Altogether, school districts across the state will lose $248 million in transportation funding, according to Tina Jung, a spokeswoman with the state Department of Education.

“The cuts are obviously devastating,” Jung said, noting that the state has cut about $18 billion — roughly 24 percent — from its education budget over the past four years. Those cuts have prompted Mountain View Whisman to pare back its budget for busing.

“Because we’ve already experienced significant cuts in transportation funding from the state, the district currently runs in the red for both of these services,” Goldman said. “Our program has been cut back so much already that we are only providing transportation to students who most need it.”

Mountain View Whisman shuttles about 400 students a day with just two buses, giving priority to those children living in a few key areas — such as the former Slater and Whisman school attendance zones — where there are no longer neighborhood schools. Cutting back on those lines of services would put many families in a lurch, Goldman said.

On top of that, the district is required by law to provide transportation to about 70 special education students from all around the city. “We’re not legally able to cut back on those services,” Goldman said, adding that even if he could, he wouldn’t. “We have a moral imperative to provide transportation for those special education students who could not otherwise get to school.”

Although Goldman said he understands that California is facing a fiscal crisis, he is upset with the state’s decision to cut K-12 transportation funding — especially funding for special education transportation.

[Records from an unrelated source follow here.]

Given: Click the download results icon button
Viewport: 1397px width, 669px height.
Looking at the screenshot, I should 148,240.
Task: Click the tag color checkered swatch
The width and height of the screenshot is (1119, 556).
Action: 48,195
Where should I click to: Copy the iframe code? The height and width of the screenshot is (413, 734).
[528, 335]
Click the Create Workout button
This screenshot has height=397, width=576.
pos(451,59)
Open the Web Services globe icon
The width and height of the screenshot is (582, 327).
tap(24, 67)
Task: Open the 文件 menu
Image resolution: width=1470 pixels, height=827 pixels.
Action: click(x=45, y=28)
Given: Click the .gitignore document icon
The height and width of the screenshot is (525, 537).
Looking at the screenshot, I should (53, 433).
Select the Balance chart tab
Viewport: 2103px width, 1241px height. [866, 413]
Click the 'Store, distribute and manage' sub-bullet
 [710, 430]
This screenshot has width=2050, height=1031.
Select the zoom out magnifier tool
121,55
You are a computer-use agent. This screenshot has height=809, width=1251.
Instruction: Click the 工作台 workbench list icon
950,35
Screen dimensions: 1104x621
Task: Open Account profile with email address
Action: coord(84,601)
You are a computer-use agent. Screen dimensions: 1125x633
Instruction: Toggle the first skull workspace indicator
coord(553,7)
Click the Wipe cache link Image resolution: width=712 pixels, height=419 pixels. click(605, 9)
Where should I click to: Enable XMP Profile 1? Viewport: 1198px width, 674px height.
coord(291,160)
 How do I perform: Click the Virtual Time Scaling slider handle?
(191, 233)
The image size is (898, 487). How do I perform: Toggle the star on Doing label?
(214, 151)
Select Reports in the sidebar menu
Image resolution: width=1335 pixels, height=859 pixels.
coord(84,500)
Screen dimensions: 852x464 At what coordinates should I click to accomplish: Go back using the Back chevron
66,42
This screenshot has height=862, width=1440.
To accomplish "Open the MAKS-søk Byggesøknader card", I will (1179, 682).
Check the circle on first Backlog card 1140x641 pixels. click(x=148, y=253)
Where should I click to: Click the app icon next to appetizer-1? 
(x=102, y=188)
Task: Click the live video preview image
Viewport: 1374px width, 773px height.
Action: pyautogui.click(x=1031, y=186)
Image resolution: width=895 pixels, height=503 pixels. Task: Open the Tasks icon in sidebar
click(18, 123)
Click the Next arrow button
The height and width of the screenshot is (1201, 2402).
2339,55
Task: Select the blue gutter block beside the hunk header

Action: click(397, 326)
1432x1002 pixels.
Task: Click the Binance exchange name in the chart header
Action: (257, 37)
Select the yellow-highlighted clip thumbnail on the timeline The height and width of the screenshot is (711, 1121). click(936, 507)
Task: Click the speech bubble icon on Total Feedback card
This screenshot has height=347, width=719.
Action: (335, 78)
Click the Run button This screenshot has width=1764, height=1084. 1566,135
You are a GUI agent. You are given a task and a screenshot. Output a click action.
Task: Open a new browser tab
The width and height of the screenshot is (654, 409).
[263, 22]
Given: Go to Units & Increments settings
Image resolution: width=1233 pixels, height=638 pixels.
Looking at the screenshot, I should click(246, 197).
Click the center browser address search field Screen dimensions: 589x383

“It’s shocking that the state would consider special education transportation as a program that was suitable for funding cuts,” he said. “They certainly know that we’re legally required to provide the service. The cuts are directed at children and families that are already struggling to find success in their education experience.”

Goldman said that any further cuts to the district’s transportation budget will result in cuts to all students — even those who do not ride the bus — as the district would have no choice but to reallocate funds from other programs to backfill the transportation costs.

“The good news is we planned for the cuts,” Goldman said. “Even though the state said we shouldn’t plan for the cuts, we did. The cuts do not come as a surprise and we built our budget to maintain the current level of the service for the remainder of the year and for next year as well.”